Extracted records:
◇ ◇ ◇ ◇
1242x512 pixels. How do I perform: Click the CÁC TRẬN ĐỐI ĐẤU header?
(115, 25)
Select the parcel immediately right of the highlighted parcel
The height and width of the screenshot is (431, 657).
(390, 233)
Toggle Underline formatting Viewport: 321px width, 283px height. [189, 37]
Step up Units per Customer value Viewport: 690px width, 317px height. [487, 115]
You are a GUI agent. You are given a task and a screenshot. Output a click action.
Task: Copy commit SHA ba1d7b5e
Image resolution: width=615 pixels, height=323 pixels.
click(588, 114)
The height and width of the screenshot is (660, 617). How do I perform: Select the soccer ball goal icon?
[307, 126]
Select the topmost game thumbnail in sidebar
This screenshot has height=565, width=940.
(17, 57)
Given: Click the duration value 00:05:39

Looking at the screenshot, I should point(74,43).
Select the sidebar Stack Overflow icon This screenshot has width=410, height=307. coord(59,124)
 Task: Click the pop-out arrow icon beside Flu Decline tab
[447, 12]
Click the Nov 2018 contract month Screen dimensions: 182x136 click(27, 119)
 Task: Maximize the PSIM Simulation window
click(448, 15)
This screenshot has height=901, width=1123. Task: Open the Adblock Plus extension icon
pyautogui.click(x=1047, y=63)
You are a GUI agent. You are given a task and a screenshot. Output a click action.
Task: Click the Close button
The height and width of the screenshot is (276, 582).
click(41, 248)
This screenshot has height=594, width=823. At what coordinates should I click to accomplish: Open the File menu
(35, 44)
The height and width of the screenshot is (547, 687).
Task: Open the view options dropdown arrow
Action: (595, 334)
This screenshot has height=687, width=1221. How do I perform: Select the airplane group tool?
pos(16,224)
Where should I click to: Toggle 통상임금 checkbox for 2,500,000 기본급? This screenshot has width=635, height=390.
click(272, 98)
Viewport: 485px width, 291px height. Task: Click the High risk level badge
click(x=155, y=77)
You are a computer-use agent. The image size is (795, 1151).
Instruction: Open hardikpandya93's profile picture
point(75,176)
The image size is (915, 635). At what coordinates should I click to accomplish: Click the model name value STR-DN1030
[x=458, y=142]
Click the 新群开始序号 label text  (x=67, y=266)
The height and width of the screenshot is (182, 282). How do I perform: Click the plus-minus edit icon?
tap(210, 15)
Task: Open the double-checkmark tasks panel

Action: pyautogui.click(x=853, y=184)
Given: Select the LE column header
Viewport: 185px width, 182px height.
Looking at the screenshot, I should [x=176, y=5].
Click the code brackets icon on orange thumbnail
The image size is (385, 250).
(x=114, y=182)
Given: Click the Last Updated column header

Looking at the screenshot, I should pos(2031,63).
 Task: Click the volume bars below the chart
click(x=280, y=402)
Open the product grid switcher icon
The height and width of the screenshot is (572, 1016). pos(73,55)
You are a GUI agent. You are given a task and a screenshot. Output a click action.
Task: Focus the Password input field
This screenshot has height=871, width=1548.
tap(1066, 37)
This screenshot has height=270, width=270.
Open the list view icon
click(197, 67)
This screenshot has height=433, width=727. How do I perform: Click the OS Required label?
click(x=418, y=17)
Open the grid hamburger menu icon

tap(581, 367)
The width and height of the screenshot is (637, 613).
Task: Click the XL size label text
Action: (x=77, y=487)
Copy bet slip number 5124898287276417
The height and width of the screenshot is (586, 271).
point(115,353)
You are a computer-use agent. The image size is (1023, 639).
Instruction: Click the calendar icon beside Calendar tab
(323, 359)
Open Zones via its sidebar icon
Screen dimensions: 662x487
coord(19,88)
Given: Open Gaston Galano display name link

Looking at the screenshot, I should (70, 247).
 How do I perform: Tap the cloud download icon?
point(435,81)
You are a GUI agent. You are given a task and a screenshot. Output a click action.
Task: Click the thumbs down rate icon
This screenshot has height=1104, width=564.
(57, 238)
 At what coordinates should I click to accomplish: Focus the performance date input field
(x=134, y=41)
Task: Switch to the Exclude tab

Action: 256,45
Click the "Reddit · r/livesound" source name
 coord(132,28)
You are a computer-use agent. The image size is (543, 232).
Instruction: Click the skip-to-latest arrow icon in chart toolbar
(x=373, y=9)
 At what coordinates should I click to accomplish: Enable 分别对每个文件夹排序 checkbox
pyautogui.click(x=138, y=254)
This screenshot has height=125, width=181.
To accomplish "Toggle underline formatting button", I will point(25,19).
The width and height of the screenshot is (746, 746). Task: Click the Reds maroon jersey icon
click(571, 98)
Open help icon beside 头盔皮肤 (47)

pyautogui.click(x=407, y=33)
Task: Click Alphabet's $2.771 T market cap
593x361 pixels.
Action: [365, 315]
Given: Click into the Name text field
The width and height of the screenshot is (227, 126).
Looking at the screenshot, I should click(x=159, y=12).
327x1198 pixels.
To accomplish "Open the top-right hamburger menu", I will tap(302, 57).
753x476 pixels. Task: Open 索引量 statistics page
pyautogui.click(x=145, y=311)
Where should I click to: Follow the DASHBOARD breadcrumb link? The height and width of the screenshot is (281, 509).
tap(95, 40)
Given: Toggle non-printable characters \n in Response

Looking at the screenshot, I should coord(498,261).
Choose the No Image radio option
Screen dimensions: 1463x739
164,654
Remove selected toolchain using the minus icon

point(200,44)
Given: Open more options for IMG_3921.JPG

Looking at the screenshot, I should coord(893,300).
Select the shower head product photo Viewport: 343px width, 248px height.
◇ ◇ ◇ ◇
- _REQUIRED WORK_: Every line above that holds the string "thumbnail" should be copied out.

- _EXPECTED ANSWER_:
Select the topmost game thumbnail in sidebar
Click the code brackets icon on orange thumbnail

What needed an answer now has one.